| Work instruction |
Give the number of lines below that contain the word "module", and nothing else.

[Records drawn from a dataset]
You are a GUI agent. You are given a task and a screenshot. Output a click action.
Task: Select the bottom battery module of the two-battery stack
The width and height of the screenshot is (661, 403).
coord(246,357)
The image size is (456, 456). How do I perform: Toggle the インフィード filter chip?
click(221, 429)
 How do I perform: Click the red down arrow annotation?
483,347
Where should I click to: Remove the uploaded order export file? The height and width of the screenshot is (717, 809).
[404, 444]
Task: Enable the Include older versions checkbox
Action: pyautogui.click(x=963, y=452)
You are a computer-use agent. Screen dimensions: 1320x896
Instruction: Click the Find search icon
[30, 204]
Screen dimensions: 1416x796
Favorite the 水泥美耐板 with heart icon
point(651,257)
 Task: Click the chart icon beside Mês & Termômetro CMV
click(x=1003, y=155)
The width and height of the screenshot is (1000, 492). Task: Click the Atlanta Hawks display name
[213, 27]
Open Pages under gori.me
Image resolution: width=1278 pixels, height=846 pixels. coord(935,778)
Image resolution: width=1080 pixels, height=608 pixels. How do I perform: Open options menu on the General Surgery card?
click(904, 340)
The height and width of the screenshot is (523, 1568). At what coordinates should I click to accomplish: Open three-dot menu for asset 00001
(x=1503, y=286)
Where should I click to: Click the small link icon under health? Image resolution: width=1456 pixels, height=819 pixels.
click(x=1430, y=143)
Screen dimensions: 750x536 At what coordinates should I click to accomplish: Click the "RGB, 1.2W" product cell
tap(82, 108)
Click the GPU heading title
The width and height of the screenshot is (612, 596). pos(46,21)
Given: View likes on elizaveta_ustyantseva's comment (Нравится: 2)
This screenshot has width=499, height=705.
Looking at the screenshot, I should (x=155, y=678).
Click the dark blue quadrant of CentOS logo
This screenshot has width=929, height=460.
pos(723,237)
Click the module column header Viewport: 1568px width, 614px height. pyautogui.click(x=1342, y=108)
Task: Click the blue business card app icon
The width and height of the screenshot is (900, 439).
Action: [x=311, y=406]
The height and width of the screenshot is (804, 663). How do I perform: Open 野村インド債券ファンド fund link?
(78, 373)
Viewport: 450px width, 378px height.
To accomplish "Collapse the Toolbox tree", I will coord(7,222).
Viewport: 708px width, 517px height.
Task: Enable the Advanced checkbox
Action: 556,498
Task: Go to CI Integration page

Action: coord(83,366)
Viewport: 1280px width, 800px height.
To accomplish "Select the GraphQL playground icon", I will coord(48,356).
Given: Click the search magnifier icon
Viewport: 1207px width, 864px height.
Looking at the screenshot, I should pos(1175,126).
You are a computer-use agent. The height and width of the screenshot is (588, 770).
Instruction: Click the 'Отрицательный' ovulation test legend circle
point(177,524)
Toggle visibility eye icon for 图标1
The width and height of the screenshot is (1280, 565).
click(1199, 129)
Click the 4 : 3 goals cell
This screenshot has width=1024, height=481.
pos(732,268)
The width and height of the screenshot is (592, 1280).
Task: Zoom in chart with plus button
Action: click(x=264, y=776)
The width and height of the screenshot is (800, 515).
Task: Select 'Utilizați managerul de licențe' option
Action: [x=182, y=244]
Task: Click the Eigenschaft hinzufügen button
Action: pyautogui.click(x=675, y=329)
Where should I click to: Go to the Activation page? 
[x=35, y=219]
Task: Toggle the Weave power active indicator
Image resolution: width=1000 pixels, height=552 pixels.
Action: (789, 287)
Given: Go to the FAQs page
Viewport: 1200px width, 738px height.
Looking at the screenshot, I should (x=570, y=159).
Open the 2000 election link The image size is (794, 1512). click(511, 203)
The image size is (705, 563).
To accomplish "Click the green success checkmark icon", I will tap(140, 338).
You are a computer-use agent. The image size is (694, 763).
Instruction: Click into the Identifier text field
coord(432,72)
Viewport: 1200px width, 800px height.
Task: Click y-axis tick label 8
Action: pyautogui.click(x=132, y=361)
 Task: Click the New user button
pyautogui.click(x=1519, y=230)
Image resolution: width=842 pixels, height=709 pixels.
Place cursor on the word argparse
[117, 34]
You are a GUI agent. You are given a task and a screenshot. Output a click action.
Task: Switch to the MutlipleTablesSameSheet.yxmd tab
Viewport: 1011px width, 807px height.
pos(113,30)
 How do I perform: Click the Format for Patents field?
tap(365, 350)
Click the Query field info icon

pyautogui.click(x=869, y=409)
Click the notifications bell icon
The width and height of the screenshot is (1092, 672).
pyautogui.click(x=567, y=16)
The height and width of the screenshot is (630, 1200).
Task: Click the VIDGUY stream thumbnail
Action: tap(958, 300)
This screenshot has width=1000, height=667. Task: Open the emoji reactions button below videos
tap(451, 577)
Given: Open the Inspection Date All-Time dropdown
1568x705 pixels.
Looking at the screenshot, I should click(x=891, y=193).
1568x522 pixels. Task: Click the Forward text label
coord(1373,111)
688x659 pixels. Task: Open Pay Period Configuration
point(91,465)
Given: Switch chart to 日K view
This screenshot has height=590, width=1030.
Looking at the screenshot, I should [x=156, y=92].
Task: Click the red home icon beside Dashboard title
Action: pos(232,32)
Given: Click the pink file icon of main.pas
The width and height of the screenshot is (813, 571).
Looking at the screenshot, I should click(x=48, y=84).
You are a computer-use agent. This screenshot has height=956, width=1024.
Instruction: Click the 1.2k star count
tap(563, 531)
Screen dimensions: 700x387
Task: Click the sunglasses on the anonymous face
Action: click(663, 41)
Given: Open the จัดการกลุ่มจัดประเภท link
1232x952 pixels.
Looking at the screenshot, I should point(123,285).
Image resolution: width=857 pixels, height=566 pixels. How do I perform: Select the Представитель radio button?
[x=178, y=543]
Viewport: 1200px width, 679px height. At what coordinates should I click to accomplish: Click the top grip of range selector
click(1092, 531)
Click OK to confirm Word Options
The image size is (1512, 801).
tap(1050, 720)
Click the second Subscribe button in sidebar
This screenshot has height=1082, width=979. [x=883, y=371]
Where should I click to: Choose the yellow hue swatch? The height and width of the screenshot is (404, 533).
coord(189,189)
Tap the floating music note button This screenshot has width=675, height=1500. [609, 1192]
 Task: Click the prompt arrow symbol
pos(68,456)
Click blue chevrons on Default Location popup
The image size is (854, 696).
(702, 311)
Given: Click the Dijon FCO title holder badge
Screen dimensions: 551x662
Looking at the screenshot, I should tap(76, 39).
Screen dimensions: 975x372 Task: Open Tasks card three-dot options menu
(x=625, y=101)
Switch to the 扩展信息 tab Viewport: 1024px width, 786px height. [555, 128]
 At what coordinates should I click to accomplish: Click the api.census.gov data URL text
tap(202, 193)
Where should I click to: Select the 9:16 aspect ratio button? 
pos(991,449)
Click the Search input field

| Written answer |
2